Governance scholars debate the relative importance of country characteristics and firm characteristics in understanding variations in corporate governance practices of firms in emerging economies. One of the main questions is whether weak or incomplete public institutions dictate the governance quality of firms located in these countries. Results of analysis in this paper provide evidence that many emerging economy firms distinguished themselves above and beyond their home country peers in corporate governance ratings during the last decade. This rise was due primarily to firm-level characteristics.
The fact that firm characteristics, and especially fixed effects, played a substantially greater role in emerging economies suggests that there is something happening inside these firms that allowed them to differentiate themselves from their home institutions and peer firms. These findings are important for both investors and firms in emerging economies. Investors will be able to observe corporate governance variance within countries and identify valuable investment opportunities. Also, firms should enjoy a sense of agency in their prospects for growth, unhampered by an environment with weak and incomplete governance institutions or low financial market development. Key concepts include:
- Firm-level variables play an important role in explaining corporate governance ratings in emerging economies.
- Firm effects in emerging economies are as important, and often more important, than country effects are in explaining ratings variance.
- Firms in emerging economies during the last decade had the ability to move separately from their home country peer firms in their corporate governance ratings.
- Overall, firms in emerging economies have the capability to rise above home country institutions that may be lacking or to distinguish themselves from their peer firms to both improve corporate governance ratings, and hopefully attract greater levels of capital and grow.
Jordan Siegel is an associate professor in the Strategy unit at Harvard Business School.

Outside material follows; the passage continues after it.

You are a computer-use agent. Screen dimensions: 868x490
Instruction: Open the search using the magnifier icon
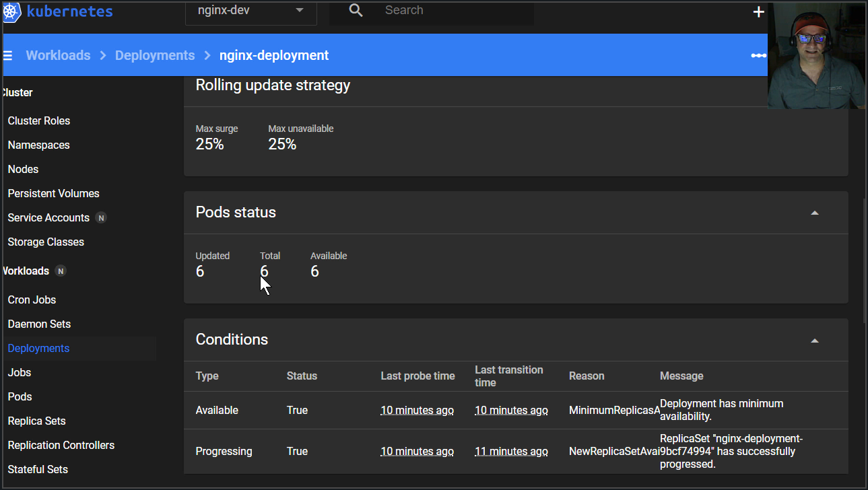point(356,10)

Scholars of corporate governance have debated the relative importance of country characteristics and firm characteristics in understanding variations in the corporate governance practices of firms in emerging economies. Using panel data and a number of model specifications we shed new light on this debate. We find that firm characteristics are as important as and often meaningfully more important than country characteristics in explaining governance ratings variance. Our findings show that firms in emerging economies over recent years had more capability to rise above home-country peer firms in corporate governance ratings than has been previously suggested.